61.2 -149.9 is your WGS84 coordinates, 2013-04-02T12:03:23Z is UTC time of the picture.
wcs.fits from the Astrometry.net WEBSITE
first rename wcs.fits to myimg.wcs:
PlateScaleFITS myimg.wcs -c 61.2 -149.9 -t 2013-04-02T12:03:23Z --nc --png
JPG image input
JPG is commonly used by prosumer cameras. It's preferable to use lossless formats for scientific imaging such as JPEG2000 or newer file formats.
Notes
-
2MASS index
-
Tycho index
-
ways to use astrometry.net
-
astrometry.net source code releases
-
astrometry.net GitHub
-
article on good robustness of Astrometry.net to shaky, streaked images.
build astrometry.net
We use Linux or Windows Subsystem for Linux as follows:
wget http://astrometry.net/downloads/astrometry.net-latest.tar.gz tar xf astrometry.net-latest.tar.gz cd astrometry* apt install gcc make libcairo2-dev libnetpbm10-dev netpbm libpng-dev libjpeg-dev python3-numpy python3-pyfits python3-dev zlib1g-dev libbz2-dev swig libcfitsio-dev make -j make py -j make extra -j make install -j INSTALL_DIR=$HOME/.local/astrometry
add to ~/.bashrc:
export PATH=$PATH:$HOME/.local/astrometry/bin
open a new terminal to use.
Download index files
You will get various weird errors without the necessary star index files.

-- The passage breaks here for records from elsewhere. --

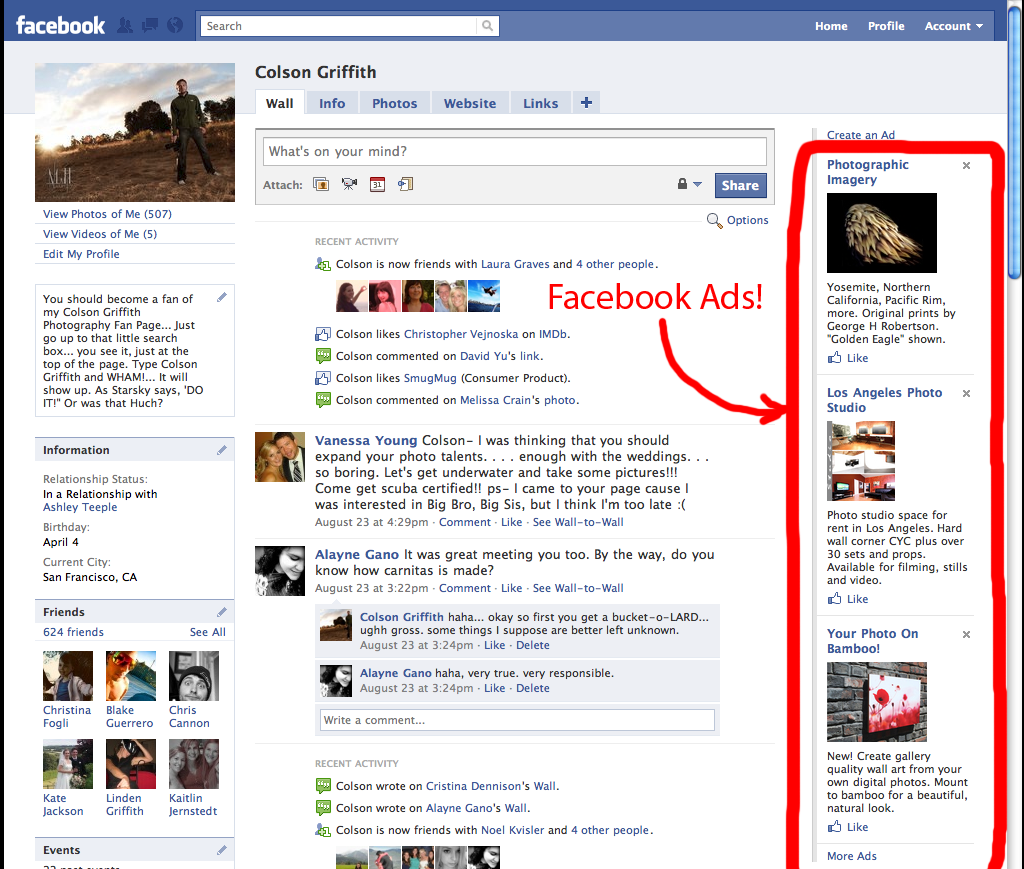Screen dimensions: 1024x869
Task: Attach a video to the post
Action: pos(349,184)
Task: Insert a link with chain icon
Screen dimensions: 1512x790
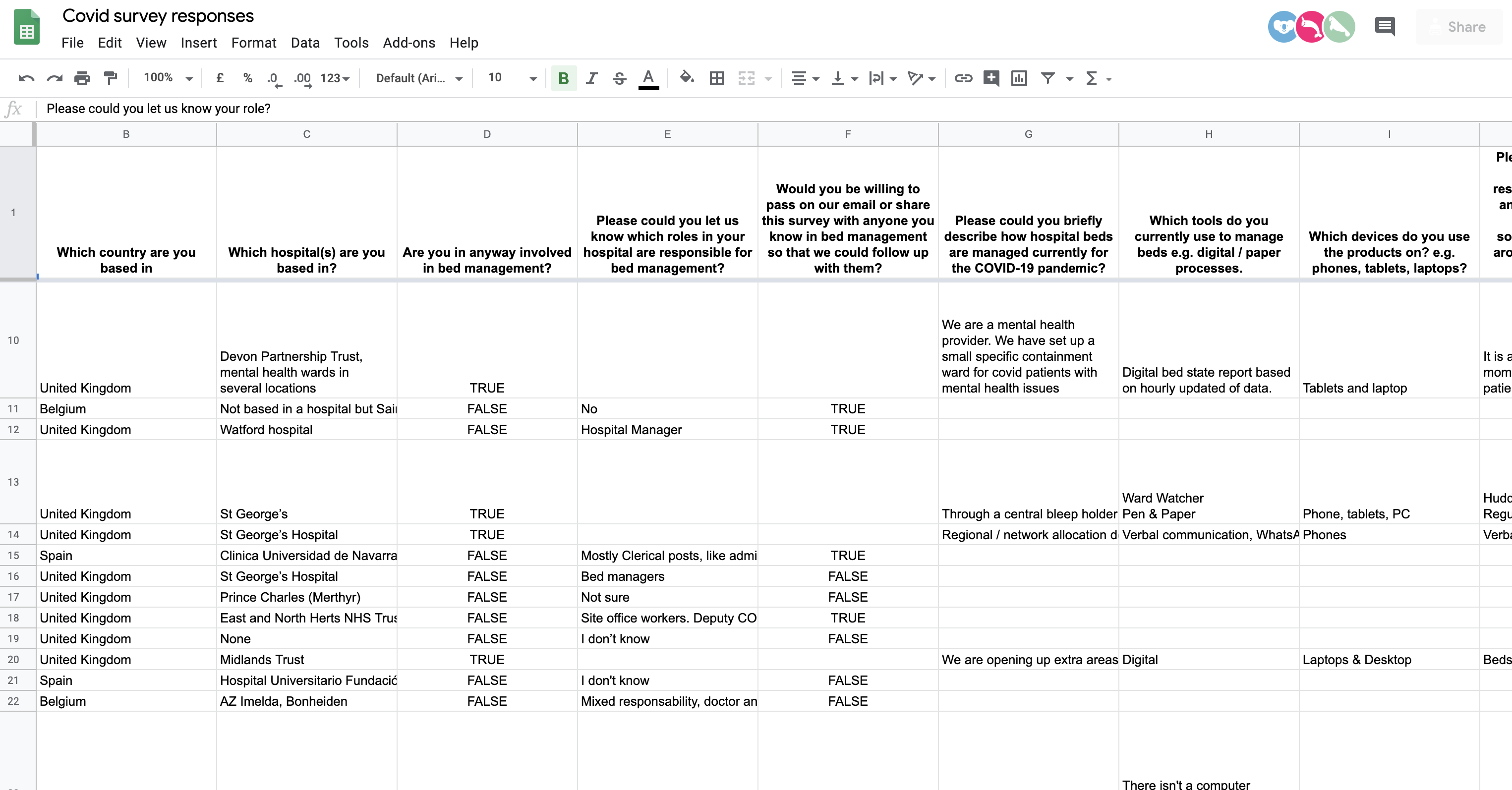Action: point(963,78)
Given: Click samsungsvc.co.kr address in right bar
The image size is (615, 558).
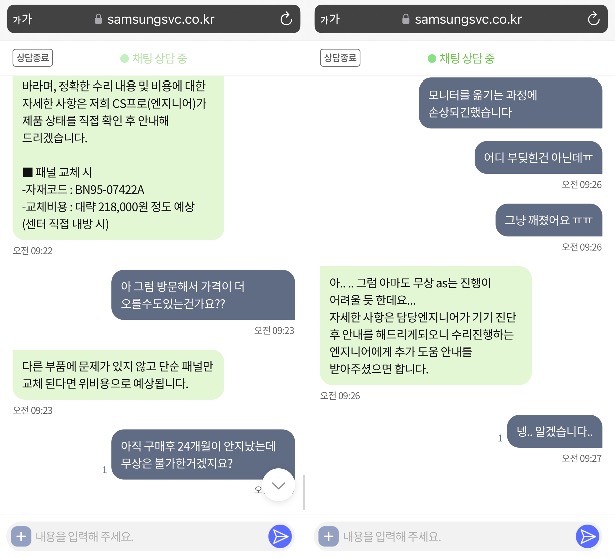Looking at the screenshot, I should coord(468,19).
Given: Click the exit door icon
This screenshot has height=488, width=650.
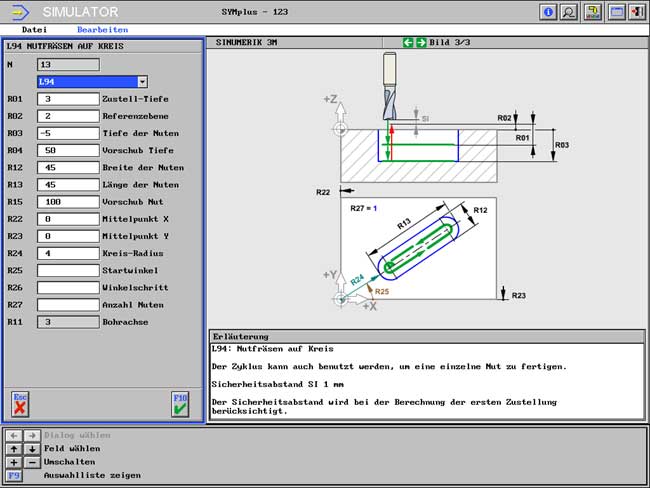Looking at the screenshot, I should pyautogui.click(x=636, y=12).

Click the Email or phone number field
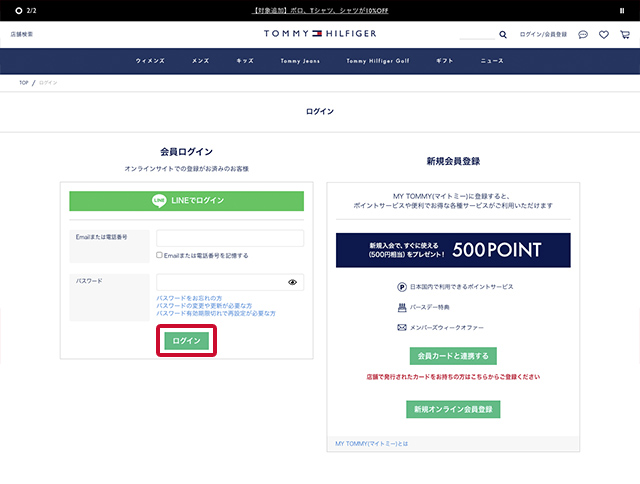pyautogui.click(x=230, y=238)
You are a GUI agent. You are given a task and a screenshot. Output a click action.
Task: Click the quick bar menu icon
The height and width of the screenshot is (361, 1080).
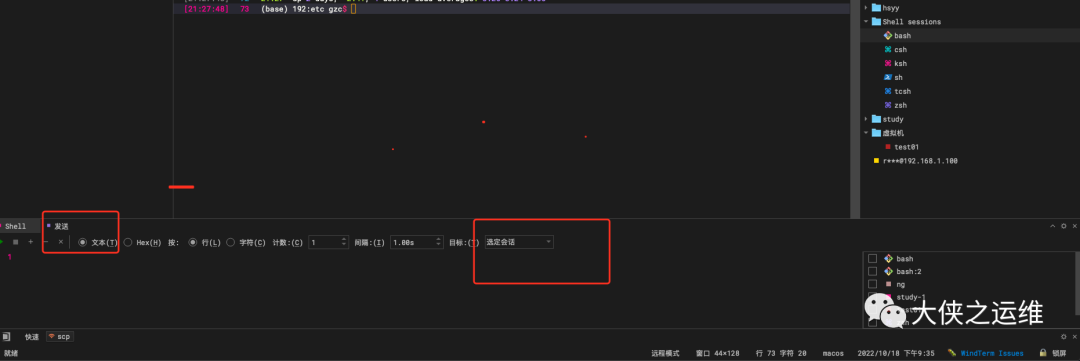(6, 337)
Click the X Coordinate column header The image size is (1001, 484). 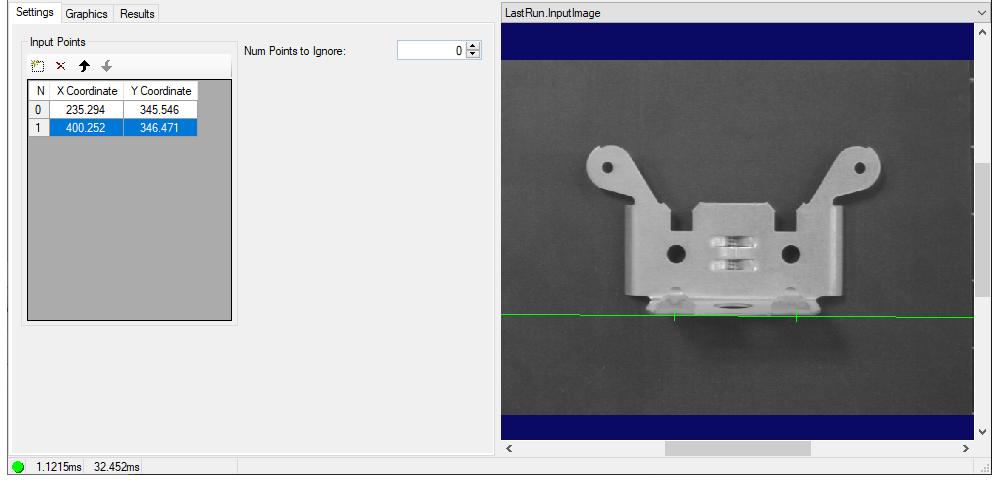tap(86, 91)
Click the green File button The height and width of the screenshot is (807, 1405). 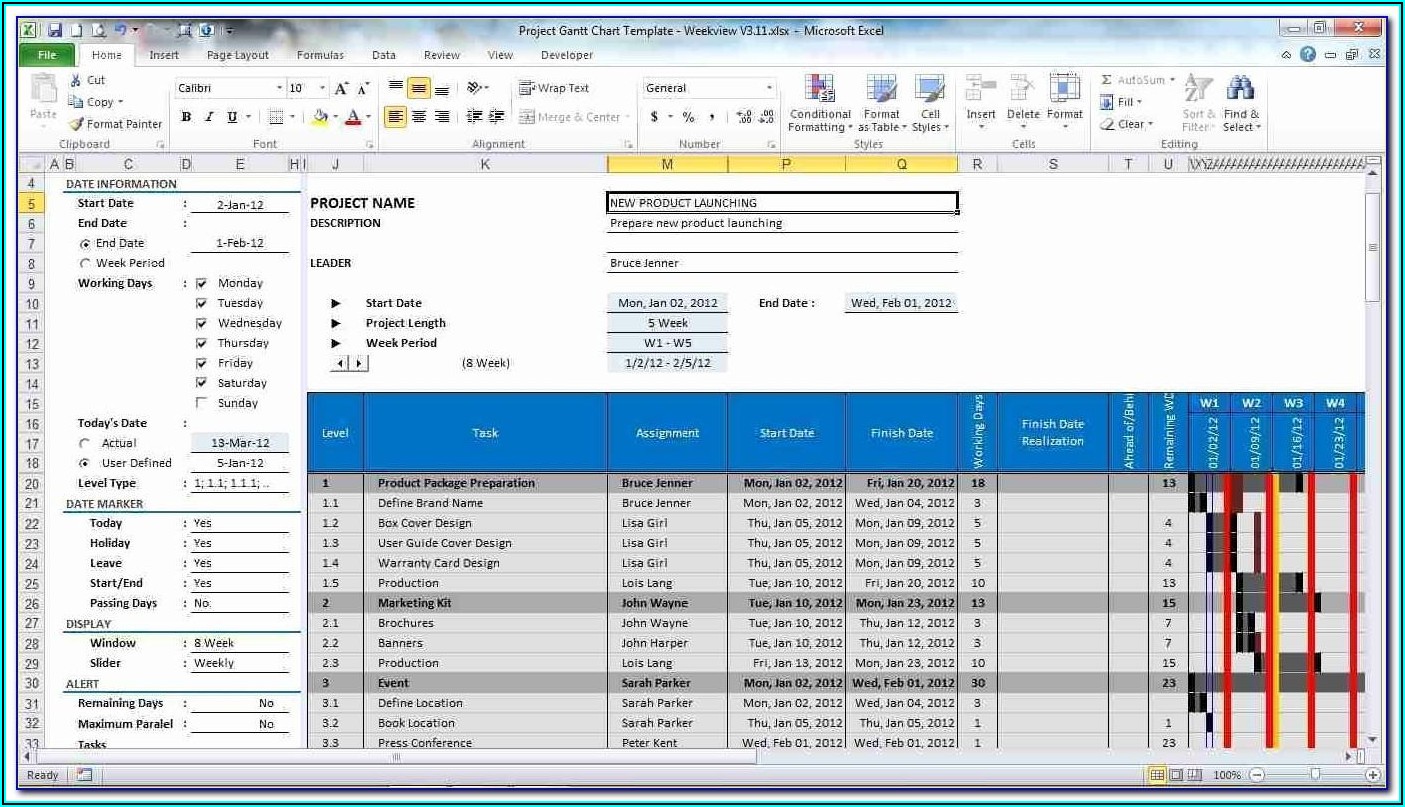(x=47, y=55)
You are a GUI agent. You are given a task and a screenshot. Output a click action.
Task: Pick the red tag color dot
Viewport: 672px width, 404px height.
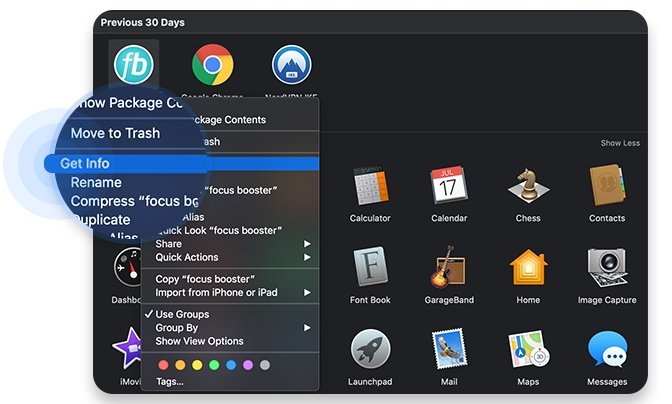point(163,365)
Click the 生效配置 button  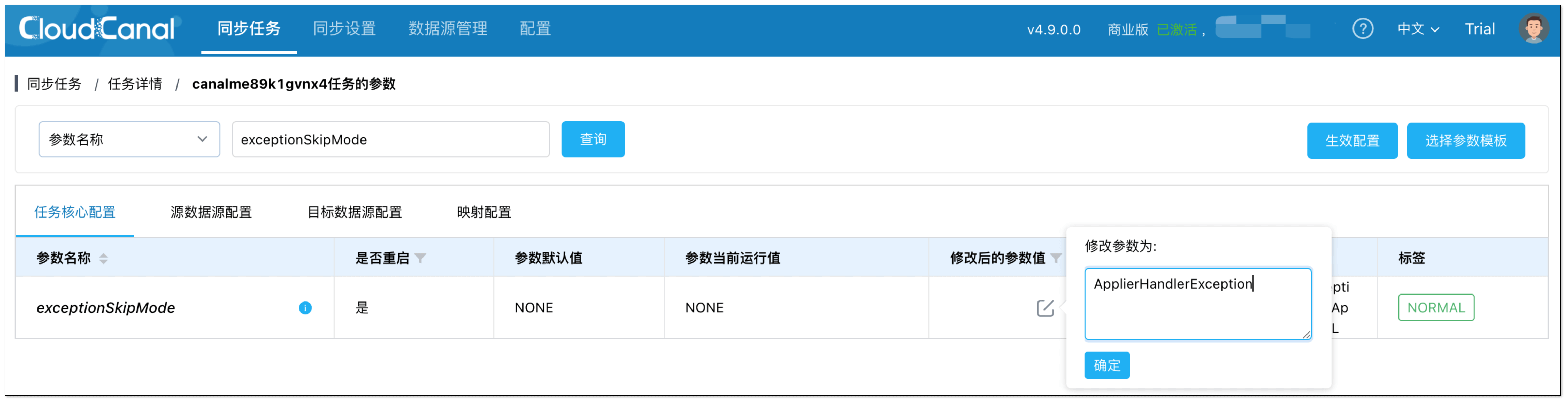(x=1352, y=141)

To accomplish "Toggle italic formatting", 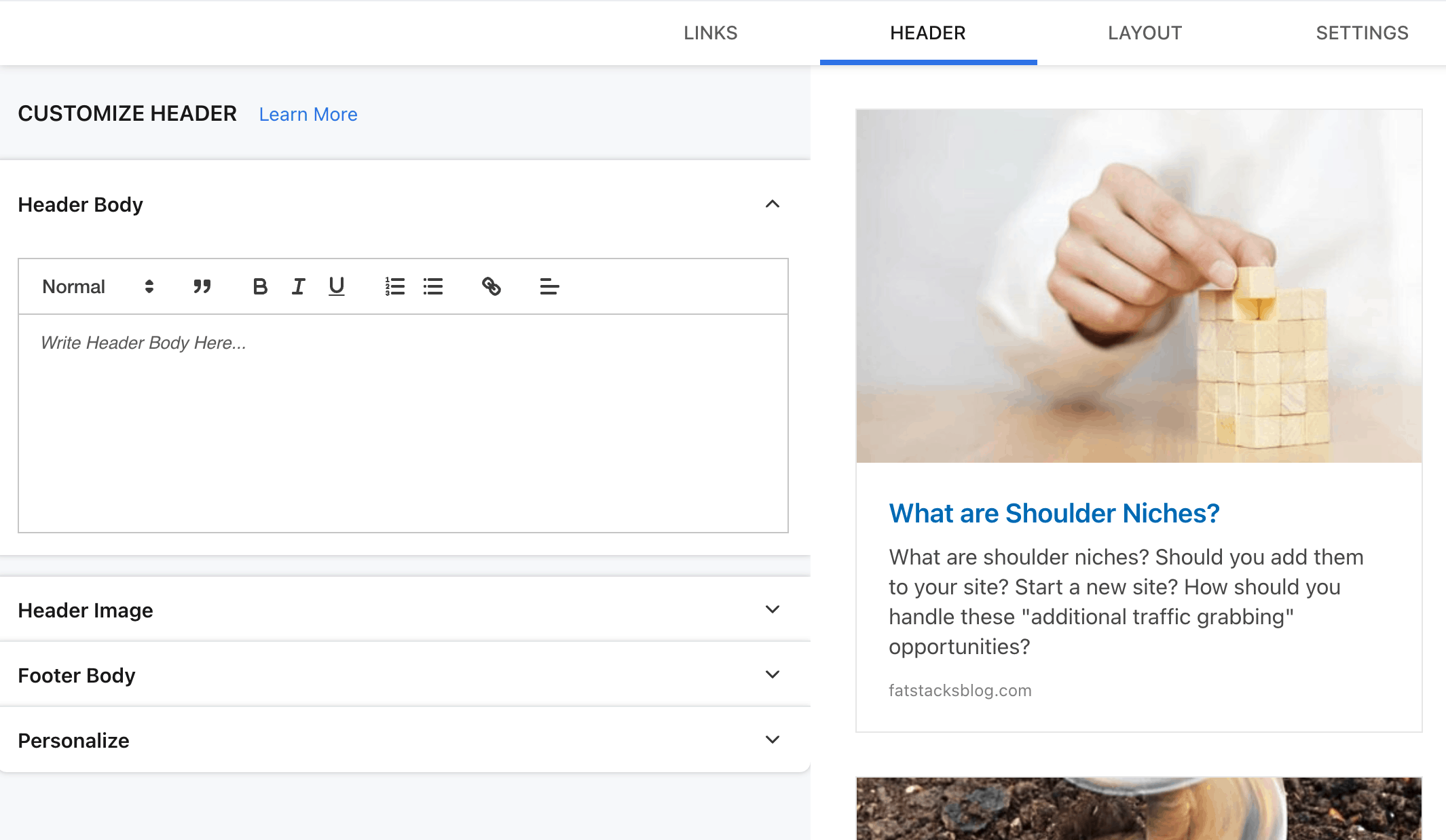I will coord(298,286).
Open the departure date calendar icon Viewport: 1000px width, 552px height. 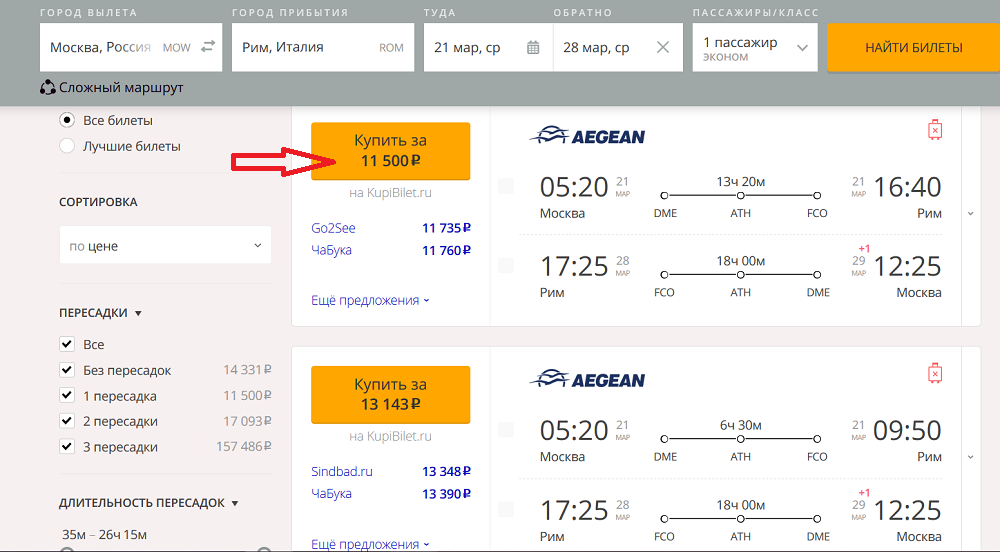click(533, 47)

python downloadIndex.py -source http://broiler.astrometry.net/~dstn/4100/ -i 8 20
Then, edit ~/.local/astrometry/etc/astrometry.cfg, making the following changes:
- uncomment
inparallel
- be sure
add_path
points to /home/username/astrometry-data, where username is your Linux username. Don't use ~ or $HOME. - optionally, set
minwidth
smaller than the smallest FOV (in degrees) you'd ever see. For example, if NOT using a telescope, perhaps minwidth 1 or something.